* **Data for this exercise**
::::::

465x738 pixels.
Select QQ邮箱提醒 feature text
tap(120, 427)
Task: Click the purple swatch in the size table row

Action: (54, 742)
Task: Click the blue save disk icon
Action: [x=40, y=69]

::::::

The answer is the full set of records, printed exactly as given.

* **Solution for this exercise**
465x738 pixels.
Select QQ邮箱提醒 feature text
tap(120, 427)
Task: Click the purple swatch in the size table row

Action: (54, 742)
Task: Click the blue save disk icon
Action: [x=40, y=69]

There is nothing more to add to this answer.